- Cuplikan Dokumen
___
Home | Film Favorit

Italian for Beginners

Sutradara: Lone Scherfig
Pemain: Anders W. Berthelsen, Ann Eleonora Jørgensen, Anette Støvelbæk, Peter Gantzler, Lars Kaalund, Sara Indrio Jensen
Produksi: Denmark, 2002

Pada mulanya aku agak pening nonton film ini. Bukan karena terangkai tiga kisah cinta paralel yang sekaligus kait-mengait, melainkan karena gerak kameranya yang di sana-sini terlihat limbung.

Italian for Beginners adalah film yang dibuat di bawah payung Dogma 95, sebuah pendekatan pembuatan film yang dipelopori sutradara Denmark Lars von Trier. Semua film Dogma 95 harus, antara lain, direkam dengan kamera video, on location, dengan latar musik seadanya. (Pieces of April terinspirasi oleh pendekatan ini.)
___
(Data penunjukan target)
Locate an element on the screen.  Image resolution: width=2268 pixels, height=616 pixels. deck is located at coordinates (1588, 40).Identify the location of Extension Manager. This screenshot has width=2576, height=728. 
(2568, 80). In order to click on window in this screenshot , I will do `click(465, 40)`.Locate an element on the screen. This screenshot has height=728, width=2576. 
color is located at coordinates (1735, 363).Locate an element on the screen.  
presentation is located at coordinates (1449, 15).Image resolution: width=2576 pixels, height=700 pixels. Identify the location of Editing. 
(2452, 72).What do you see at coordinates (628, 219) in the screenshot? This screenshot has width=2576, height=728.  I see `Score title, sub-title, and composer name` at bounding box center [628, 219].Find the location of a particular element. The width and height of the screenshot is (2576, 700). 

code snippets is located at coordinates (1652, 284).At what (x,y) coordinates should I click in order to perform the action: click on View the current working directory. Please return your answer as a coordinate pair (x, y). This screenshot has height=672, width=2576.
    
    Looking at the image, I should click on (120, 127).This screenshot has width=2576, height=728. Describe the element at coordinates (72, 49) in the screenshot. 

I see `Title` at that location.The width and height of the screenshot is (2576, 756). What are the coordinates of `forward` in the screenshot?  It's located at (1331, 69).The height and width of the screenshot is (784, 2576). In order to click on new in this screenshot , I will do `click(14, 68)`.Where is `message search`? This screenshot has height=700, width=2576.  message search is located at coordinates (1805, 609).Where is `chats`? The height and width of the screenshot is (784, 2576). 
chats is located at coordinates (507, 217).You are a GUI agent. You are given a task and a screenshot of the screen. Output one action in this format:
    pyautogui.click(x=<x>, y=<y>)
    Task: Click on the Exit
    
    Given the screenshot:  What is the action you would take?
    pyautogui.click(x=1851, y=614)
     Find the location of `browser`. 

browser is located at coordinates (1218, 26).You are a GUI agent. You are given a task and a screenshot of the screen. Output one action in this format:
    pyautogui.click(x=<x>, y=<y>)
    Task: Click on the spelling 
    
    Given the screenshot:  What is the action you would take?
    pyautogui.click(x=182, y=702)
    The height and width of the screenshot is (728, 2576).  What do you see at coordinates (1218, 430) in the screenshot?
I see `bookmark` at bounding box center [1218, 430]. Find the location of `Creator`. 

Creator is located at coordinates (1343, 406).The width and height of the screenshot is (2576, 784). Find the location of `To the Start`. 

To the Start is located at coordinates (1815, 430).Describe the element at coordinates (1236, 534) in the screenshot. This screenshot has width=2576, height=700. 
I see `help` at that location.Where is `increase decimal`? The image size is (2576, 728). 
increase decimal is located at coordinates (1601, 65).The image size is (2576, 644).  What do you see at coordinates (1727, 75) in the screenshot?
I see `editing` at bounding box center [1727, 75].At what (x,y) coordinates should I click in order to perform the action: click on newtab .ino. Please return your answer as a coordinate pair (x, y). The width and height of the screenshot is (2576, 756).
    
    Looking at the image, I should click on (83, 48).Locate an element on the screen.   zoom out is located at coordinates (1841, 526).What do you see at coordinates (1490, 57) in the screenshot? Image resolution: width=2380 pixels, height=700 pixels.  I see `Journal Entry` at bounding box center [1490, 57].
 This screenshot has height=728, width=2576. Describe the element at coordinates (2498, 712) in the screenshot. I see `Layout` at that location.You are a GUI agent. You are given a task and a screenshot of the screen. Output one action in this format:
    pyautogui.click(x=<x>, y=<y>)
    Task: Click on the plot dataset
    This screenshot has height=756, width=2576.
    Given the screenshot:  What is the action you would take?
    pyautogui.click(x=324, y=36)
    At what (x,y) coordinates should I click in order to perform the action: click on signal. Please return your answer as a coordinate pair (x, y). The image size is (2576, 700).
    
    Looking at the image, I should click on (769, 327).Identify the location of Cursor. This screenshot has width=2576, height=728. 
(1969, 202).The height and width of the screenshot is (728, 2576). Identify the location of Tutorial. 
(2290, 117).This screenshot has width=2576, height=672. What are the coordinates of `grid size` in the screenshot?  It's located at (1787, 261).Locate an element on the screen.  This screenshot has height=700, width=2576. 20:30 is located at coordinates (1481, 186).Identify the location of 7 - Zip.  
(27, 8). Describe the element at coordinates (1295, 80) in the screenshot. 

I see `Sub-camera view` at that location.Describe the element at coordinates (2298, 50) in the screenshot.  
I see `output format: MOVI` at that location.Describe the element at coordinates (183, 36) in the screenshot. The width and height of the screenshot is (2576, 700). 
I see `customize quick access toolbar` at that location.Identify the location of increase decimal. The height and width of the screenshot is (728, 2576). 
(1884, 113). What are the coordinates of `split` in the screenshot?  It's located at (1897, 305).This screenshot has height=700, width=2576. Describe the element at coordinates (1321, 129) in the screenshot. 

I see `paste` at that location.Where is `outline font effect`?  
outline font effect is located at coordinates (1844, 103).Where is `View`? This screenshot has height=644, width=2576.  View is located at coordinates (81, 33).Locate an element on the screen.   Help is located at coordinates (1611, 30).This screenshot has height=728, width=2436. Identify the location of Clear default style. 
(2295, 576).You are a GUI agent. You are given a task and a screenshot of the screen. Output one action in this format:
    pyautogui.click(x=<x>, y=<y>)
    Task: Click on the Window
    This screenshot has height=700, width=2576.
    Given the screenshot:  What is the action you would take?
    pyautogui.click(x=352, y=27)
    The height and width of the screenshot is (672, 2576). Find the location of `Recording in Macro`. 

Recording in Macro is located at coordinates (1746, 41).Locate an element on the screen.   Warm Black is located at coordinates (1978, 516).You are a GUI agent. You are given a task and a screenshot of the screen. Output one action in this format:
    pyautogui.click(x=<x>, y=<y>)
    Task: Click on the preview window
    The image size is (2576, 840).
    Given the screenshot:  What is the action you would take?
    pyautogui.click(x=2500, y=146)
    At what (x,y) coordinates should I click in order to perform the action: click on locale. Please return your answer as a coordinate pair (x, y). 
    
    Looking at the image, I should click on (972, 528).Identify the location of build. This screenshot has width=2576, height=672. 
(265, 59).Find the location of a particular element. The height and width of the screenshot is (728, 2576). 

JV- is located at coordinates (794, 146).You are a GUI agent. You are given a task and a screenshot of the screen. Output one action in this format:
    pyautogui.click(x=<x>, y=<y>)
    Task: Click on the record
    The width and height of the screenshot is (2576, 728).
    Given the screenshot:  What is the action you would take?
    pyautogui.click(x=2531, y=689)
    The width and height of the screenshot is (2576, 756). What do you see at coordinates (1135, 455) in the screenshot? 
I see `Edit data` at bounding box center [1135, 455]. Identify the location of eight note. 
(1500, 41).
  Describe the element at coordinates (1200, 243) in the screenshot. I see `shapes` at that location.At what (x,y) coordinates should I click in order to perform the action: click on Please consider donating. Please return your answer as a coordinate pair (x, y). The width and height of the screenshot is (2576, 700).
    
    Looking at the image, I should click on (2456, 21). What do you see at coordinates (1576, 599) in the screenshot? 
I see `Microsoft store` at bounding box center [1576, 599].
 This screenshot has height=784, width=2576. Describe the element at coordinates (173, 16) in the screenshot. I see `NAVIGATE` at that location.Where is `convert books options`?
___
- Perintah Tugas
Menurut cuplikan dokumen, siapa yang memelopori pendekatan pembuatan film Dogma 95?

- Jawaban
Sutradara Denmark Lars von Trier.